I just did something virtually identical to this:
user=> (sh date)
Thu Dec 18 12:19:42 PST 2008
(That's a macro for the convenience of not having to either use string literals or quote the arguments. The real work is done in a function.)
> ...
>
> (let [pb (new ProcessBuilder ["sh" "-c" "yes hello | head -1000; echo
> command finished"])
> proc (.start pb)
> stdout (reader (.getInputStream proc))
> stderr (reader (.getErrorStream proc))
> stdout-agent (agent stdout)
> stderr-agent (agent stderr)]
> (send stdout-agent copy (writer *out*))
> (send stderr-agent copy (writer *err*))
> (await stdout-agent stderr-agent)
> (.waitFor proc)
> (shutdown-agents)
> (println "done"))
>
> Is this use of agents incorrect?
I would say it's an appropriate use, but you need to do it a little
differently: First of all, use (send-off ...) or you'll have to wait for
the agent to complete. Then use (await ...) on the agents.
> Why can the program terminate before all the output from the sub-
> process has been passed through?
As long as the sub-process produces no more output than the operating
system's pipe buffering limit, it can complete without blocking.
> Is there a better way to synchronize with sub-processes in Clojure,
> or is it necessary to synchronize completely at the Java level?
I don't understand this question.
Here's what my implementation looks like. It does not stand alone as
shown, but you can probably figure out what the missing pieces do:
(def *shell* "bash")
(def *shopt* "-c")
(defn- cat-proc-stream
"Copy all the bytes from stream to the writer"
[stream writer]
(binding [*out* writer]
(cat-stream stream)))
(defn shf
"Invoke a platform / external command"
[& args]
(let [out *out*
err *err*
cmd+args (flatten args)
builder (if (and (= (count cmd+args) 1) (string? (first cmd+args)))
(ProcessBuilder. (into-array (conj [] *shell* *shopt* (first cmd+args))))
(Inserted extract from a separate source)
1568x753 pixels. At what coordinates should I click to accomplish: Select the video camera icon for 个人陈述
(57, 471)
(ProcessBuilder. (into-array (map str cmd+args))))
process (.start builder)
stdout-copier (agent nil)
stderr-copier (agent nil)]
(send-off stdout-copier #(cat-proc-stream %2 err) (.getErrorStream process))
(send-off stderr-copier #(cat-proc-stream %2 out) (.getInputStream process))
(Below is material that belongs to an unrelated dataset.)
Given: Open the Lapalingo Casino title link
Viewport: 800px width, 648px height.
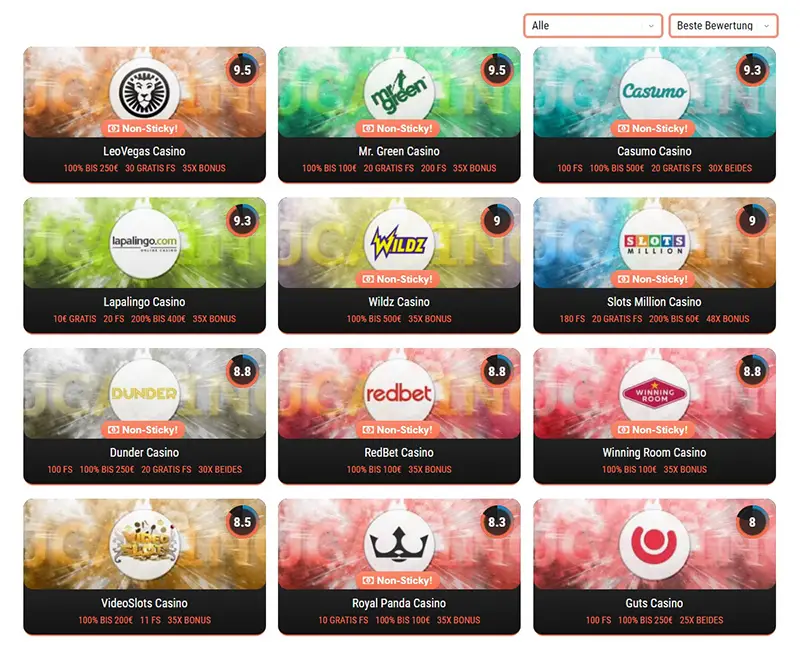Looking at the screenshot, I should click(x=144, y=302).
(await stdout-copier stderr-copier))
)
(defmacro sh
"Invoke a platform / external command without evaluating arguments"
[& args]
`(shf '~args))
> Thanks
> Stephan
Randall Schulz
I think I don't understand the difference between (send ...) and
(send-off ...), but that may be where the difference in behavior
between our otherwise very similar code arises.
> > > Why can the program terminate before all the output from the sub-
> > > process has been passed through?
> >
> > As long as the sub-process produces no more output than the
> > operating system's pipe buffering limit, it can complete without
> > blocking.
>
> My question was not precise enough. I meant why can the parent
> process - the Clojure program - terminate before all all the output
> has been passed through.
Because it can terminate whenever it wants to. Child processes do not
place any constraints upon their parents, at least not on Unix systems.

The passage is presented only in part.